Oh, thank Heaven, Stagg was
down here!
“Stagg! Man, you gotta do
something to help me come to back in the lab!” He cried, but sounds seemed to
just echo inside his skull.
Please listen.
Stagg seemed
to turn around to face him, but there was no recognition, no response. What was reality, now? Is he still back in his house up in his attic
room in Sashwaken? The mold on the
peeling wallpaper giving him nightmares?
Or, is he crashed out sleeping after his first attempt at partying with
the chess club after their national championships?
Yeah, just
a bad dream.
“Come on Stagg, wake me
up, I’m so tired and confused, what the hell is happening?” Instead, he found himself approaching Stagg, and developing a growing kind
of indignation whereby he wanted to plunge the ice pick deep into his friend’s
chest, with a picture of the Chambersburg Ice Sculpture Festival to give it
some real Mojo. Then, Stagg turned
around, and with a sardonic grimace just smiled. The hand holding the ice pick piercing a
postcard ready to strike moved, though not outwardly, but steadily, firmly, in
kind of a slow-mo effect towards his breast!
Like some unwanting aware comatose patient, he could feel the point cracking bone
and cartilage, and then the agony of soft tissue and his ventricles hemorrhaging,
pushing on nerves never meant to feel such things. There was no ‘push esc’ to end this full
screen and beyond of excruciation, but only the sensation of alternating
spirals of light and dark fading….
They found Myron the next morning when the class came in.

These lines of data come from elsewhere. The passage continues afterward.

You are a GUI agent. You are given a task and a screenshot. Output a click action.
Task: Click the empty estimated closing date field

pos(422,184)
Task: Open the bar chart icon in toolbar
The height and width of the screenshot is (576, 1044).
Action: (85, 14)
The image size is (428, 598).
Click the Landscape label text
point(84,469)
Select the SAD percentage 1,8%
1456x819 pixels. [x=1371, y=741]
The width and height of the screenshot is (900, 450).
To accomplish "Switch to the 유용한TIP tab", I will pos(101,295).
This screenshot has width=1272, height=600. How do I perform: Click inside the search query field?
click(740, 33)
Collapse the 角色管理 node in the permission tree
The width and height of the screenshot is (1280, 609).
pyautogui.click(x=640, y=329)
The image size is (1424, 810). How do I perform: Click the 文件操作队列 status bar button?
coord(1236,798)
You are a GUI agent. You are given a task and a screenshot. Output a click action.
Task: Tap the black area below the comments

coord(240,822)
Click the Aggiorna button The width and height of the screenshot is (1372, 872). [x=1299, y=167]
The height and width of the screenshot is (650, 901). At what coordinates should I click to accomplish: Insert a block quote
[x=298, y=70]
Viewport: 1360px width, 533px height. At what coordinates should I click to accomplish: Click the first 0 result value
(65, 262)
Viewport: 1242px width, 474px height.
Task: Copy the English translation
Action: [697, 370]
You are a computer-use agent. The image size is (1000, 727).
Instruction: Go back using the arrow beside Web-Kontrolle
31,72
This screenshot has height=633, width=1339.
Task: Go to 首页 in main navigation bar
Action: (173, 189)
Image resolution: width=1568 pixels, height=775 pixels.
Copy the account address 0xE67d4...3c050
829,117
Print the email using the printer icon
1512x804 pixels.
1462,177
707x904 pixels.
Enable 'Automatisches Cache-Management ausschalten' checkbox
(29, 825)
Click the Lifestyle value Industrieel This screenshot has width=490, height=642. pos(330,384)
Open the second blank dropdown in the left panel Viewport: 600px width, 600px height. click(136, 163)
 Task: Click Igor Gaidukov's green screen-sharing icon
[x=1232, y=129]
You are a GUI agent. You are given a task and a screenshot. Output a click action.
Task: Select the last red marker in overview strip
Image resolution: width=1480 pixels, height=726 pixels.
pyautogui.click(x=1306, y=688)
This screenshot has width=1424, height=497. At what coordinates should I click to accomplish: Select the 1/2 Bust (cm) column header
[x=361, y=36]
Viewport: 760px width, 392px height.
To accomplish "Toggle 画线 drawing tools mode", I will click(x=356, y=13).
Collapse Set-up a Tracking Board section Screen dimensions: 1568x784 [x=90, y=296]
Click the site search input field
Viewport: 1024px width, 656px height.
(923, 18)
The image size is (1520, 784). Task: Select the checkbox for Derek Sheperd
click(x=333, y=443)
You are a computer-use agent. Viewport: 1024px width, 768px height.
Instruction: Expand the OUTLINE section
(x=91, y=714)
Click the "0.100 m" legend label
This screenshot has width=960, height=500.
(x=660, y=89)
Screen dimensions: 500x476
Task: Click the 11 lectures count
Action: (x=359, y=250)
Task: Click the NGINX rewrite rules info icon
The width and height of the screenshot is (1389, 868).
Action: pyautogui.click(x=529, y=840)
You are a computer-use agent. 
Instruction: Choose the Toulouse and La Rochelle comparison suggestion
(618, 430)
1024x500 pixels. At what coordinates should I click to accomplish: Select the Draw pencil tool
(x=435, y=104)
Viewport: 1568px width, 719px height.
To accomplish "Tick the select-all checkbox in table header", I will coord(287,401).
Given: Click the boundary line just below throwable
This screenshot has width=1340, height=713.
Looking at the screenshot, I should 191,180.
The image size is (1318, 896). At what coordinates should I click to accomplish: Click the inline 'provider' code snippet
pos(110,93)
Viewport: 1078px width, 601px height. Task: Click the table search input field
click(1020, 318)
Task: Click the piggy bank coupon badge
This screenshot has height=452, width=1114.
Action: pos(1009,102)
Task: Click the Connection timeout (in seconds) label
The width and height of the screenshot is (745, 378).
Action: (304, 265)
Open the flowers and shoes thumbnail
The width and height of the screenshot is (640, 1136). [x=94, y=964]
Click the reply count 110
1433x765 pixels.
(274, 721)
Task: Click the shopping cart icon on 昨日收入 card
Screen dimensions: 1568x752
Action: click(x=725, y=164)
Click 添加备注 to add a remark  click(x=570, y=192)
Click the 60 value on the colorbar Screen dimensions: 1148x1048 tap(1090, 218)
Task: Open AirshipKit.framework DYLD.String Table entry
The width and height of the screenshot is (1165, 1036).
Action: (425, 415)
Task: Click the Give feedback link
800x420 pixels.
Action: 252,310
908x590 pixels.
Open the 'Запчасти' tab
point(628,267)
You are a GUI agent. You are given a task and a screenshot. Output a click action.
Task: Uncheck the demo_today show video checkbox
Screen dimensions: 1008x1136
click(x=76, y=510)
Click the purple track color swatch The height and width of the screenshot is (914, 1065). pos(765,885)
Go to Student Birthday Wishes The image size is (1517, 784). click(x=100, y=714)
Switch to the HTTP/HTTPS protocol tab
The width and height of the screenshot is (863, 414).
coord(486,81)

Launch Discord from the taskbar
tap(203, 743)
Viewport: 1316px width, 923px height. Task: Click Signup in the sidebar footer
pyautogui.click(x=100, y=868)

When the Professor tapped Myron on the
shoulder, and there was no response, he swirled his desk chair around, and the
hapless student had his mouth wide open, and nothing apparently wrong, except after thorough CPR trained examination,
there was no breathing. Lois and Stagg
volunteered to call 911.
An autopsy a few days later found heart failure cause of death,
reason unknown. They did however find a
postcard in his breast pocket of his jacket that said: “Wish you were here!”